* WHAT IS EXPECTED *
Make an exact copy of the entries that come next.

:::::

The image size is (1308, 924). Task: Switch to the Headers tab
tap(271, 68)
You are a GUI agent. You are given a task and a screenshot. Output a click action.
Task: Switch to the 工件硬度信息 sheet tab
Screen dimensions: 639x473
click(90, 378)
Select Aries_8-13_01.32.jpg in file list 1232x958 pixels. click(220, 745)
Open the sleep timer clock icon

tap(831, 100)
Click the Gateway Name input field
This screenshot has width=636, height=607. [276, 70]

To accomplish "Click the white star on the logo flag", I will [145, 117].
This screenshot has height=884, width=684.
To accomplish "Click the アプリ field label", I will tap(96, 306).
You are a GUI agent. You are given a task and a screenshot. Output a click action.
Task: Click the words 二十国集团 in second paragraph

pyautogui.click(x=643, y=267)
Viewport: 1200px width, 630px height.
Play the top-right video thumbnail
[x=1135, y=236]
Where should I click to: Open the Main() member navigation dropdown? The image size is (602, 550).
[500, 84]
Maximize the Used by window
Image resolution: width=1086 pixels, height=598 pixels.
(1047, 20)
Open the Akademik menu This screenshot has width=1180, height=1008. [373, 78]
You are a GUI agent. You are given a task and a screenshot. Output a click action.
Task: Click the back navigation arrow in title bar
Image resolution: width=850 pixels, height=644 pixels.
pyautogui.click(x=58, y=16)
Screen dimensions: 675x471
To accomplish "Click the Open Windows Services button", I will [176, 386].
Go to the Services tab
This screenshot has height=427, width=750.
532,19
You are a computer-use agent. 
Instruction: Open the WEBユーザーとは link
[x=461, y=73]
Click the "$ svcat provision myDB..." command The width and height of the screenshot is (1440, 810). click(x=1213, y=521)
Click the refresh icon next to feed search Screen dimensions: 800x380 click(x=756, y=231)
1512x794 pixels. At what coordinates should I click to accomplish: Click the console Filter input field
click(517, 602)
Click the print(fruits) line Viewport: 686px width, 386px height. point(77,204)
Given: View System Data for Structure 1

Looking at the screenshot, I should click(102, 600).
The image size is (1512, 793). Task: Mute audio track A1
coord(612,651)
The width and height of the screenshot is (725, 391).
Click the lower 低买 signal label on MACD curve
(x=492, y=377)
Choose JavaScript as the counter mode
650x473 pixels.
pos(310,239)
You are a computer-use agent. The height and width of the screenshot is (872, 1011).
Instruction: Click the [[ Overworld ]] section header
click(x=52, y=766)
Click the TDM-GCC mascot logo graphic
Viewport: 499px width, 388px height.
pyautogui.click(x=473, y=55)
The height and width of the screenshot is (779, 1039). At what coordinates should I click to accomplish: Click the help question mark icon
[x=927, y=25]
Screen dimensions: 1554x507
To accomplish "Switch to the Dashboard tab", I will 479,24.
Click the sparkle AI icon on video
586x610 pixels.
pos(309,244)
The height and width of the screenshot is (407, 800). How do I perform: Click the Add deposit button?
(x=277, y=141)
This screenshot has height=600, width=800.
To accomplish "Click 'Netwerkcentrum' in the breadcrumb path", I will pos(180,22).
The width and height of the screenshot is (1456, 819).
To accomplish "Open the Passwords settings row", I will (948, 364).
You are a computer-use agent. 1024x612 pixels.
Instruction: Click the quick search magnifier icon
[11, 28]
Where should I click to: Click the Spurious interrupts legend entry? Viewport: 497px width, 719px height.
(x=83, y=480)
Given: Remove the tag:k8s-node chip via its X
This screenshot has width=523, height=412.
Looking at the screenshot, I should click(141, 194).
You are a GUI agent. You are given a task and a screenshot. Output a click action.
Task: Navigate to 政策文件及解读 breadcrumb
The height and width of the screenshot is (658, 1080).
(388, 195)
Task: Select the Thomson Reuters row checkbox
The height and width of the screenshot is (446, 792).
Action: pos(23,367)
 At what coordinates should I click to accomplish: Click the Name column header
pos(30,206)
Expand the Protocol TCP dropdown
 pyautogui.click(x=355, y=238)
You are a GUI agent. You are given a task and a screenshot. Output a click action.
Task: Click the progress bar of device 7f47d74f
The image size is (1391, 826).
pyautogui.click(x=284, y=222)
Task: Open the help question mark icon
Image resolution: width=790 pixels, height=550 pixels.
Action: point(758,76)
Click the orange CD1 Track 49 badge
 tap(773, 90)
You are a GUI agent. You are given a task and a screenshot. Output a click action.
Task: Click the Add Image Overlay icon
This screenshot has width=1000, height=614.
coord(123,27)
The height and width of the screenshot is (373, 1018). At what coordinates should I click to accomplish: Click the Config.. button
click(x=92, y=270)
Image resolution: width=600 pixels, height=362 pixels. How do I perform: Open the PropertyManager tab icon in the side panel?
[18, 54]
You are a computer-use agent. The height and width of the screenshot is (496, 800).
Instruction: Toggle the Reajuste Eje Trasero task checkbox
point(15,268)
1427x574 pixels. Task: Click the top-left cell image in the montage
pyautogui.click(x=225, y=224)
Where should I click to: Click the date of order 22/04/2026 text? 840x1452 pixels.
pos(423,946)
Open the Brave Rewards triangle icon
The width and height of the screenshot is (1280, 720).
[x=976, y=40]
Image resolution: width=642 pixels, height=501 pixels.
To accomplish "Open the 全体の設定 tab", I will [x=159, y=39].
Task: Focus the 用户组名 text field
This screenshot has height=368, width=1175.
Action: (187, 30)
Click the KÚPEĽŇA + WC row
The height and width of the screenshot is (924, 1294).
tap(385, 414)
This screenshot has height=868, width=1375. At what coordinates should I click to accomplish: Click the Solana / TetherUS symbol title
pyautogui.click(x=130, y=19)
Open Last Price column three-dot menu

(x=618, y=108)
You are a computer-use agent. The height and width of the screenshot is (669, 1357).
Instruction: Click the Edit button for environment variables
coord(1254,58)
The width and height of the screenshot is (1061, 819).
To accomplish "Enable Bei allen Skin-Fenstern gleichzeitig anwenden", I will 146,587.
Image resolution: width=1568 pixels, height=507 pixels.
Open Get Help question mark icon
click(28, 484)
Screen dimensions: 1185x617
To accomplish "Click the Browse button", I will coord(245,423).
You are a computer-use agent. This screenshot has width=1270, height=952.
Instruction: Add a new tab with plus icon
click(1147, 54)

:::::

* TASK OUTPUT *
The image size is (1308, 924). Task: Switch to the Headers tab
tap(271, 68)
You are a GUI agent. You are given a task and a screenshot. Output a click action.
Task: Switch to the 工件硬度信息 sheet tab
Screen dimensions: 639x473
click(90, 378)
Select Aries_8-13_01.32.jpg in file list 1232x958 pixels. click(220, 745)
Open the sleep timer clock icon

tap(831, 100)
Click the Gateway Name input field
This screenshot has width=636, height=607. [276, 70]

To accomplish "Click the white star on the logo flag", I will [145, 117].
This screenshot has height=884, width=684.
To accomplish "Click the アプリ field label", I will tap(96, 306).
You are a GUI agent. You are given a task and a screenshot. Output a click action.
Task: Click the words 二十国集团 in second paragraph

pyautogui.click(x=643, y=267)
Viewport: 1200px width, 630px height.
Play the top-right video thumbnail
[x=1135, y=236]
Where should I click to: Open the Main() member navigation dropdown? The image size is (602, 550).
[500, 84]
Maximize the Used by window
Image resolution: width=1086 pixels, height=598 pixels.
(1047, 20)
Open the Akademik menu This screenshot has width=1180, height=1008. [373, 78]
You are a GUI agent. You are given a task and a screenshot. Output a click action.
Task: Click the back navigation arrow in title bar
Image resolution: width=850 pixels, height=644 pixels.
pyautogui.click(x=58, y=16)
Screen dimensions: 675x471
To accomplish "Click the Open Windows Services button", I will [176, 386].
Go to the Services tab
This screenshot has height=427, width=750.
532,19
You are a computer-use agent. 
Instruction: Open the WEBユーザーとは link
[x=461, y=73]
Click the "$ svcat provision myDB..." command The width and height of the screenshot is (1440, 810). click(x=1213, y=521)
Click the refresh icon next to feed search Screen dimensions: 800x380 click(x=756, y=231)
1512x794 pixels. At what coordinates should I click to accomplish: Click the console Filter input field
click(517, 602)
Click the print(fruits) line Viewport: 686px width, 386px height. point(77,204)
Given: View System Data for Structure 1

Looking at the screenshot, I should click(102, 600).
The image size is (1512, 793). Task: Mute audio track A1
coord(612,651)
The width and height of the screenshot is (725, 391).
Click the lower 低买 signal label on MACD curve
(x=492, y=377)
Choose JavaScript as the counter mode
650x473 pixels.
pos(310,239)
You are a computer-use agent. The height and width of the screenshot is (872, 1011).
Instruction: Click the [[ Overworld ]] section header
click(x=52, y=766)
Click the TDM-GCC mascot logo graphic
Viewport: 499px width, 388px height.
pyautogui.click(x=473, y=55)
The height and width of the screenshot is (779, 1039). At what coordinates should I click to accomplish: Click the help question mark icon
[x=927, y=25]
Screen dimensions: 1554x507
To accomplish "Switch to the Dashboard tab", I will 479,24.
Click the sparkle AI icon on video
586x610 pixels.
pos(309,244)
The height and width of the screenshot is (407, 800). How do I perform: Click the Add deposit button?
(x=277, y=141)
This screenshot has height=600, width=800.
To accomplish "Click 'Netwerkcentrum' in the breadcrumb path", I will pos(180,22).
The width and height of the screenshot is (1456, 819).
To accomplish "Open the Passwords settings row", I will (948, 364).
You are a computer-use agent. 1024x612 pixels.
Instruction: Click the quick search magnifier icon
[11, 28]
Where should I click to: Click the Spurious interrupts legend entry? Viewport: 497px width, 719px height.
(x=83, y=480)
Given: Remove the tag:k8s-node chip via its X
This screenshot has width=523, height=412.
Looking at the screenshot, I should click(141, 194).
You are a GUI agent. You are given a task and a screenshot. Output a click action.
Task: Navigate to 政策文件及解读 breadcrumb
The height and width of the screenshot is (658, 1080).
(388, 195)
Task: Select the Thomson Reuters row checkbox
The height and width of the screenshot is (446, 792).
Action: pos(23,367)
 At what coordinates should I click to accomplish: Click the Name column header
pos(30,206)
Expand the Protocol TCP dropdown
 pyautogui.click(x=355, y=238)
You are a GUI agent. You are given a task and a screenshot. Output a click action.
Task: Click the progress bar of device 7f47d74f
The image size is (1391, 826).
pyautogui.click(x=284, y=222)
Task: Open the help question mark icon
Image resolution: width=790 pixels, height=550 pixels.
Action: point(758,76)
Click the orange CD1 Track 49 badge
 tap(773, 90)
You are a GUI agent. You are given a task and a screenshot. Output a click action.
Task: Click the Add Image Overlay icon
This screenshot has width=1000, height=614.
coord(123,27)
The height and width of the screenshot is (373, 1018). At what coordinates should I click to accomplish: Click the Config.. button
click(x=92, y=270)
Image resolution: width=600 pixels, height=362 pixels. How do I perform: Open the PropertyManager tab icon in the side panel?
[18, 54]
You are a computer-use agent. The height and width of the screenshot is (496, 800).
Instruction: Toggle the Reajuste Eje Trasero task checkbox
point(15,268)
1427x574 pixels. Task: Click the top-left cell image in the montage
pyautogui.click(x=225, y=224)
Where should I click to: Click the date of order 22/04/2026 text? 840x1452 pixels.
pos(423,946)
Open the Brave Rewards triangle icon
The width and height of the screenshot is (1280, 720).
[x=976, y=40]
Image resolution: width=642 pixels, height=501 pixels.
To accomplish "Open the 全体の設定 tab", I will [x=159, y=39].
Task: Focus the 用户组名 text field
This screenshot has height=368, width=1175.
Action: (187, 30)
Click the KÚPEĽŇA + WC row
The height and width of the screenshot is (924, 1294).
tap(385, 414)
This screenshot has height=868, width=1375. At what coordinates should I click to accomplish: Click the Solana / TetherUS symbol title
pyautogui.click(x=130, y=19)
Open Last Price column three-dot menu

(x=618, y=108)
You are a computer-use agent. The height and width of the screenshot is (669, 1357).
Instruction: Click the Edit button for environment variables
coord(1254,58)
The width and height of the screenshot is (1061, 819).
To accomplish "Enable Bei allen Skin-Fenstern gleichzeitig anwenden", I will 146,587.
Image resolution: width=1568 pixels, height=507 pixels.
Open Get Help question mark icon
click(28, 484)
Screen dimensions: 1185x617
To accomplish "Click the Browse button", I will coord(245,423).
You are a computer-use agent. This screenshot has width=1270, height=952.
Instruction: Add a new tab with plus icon
click(1147, 54)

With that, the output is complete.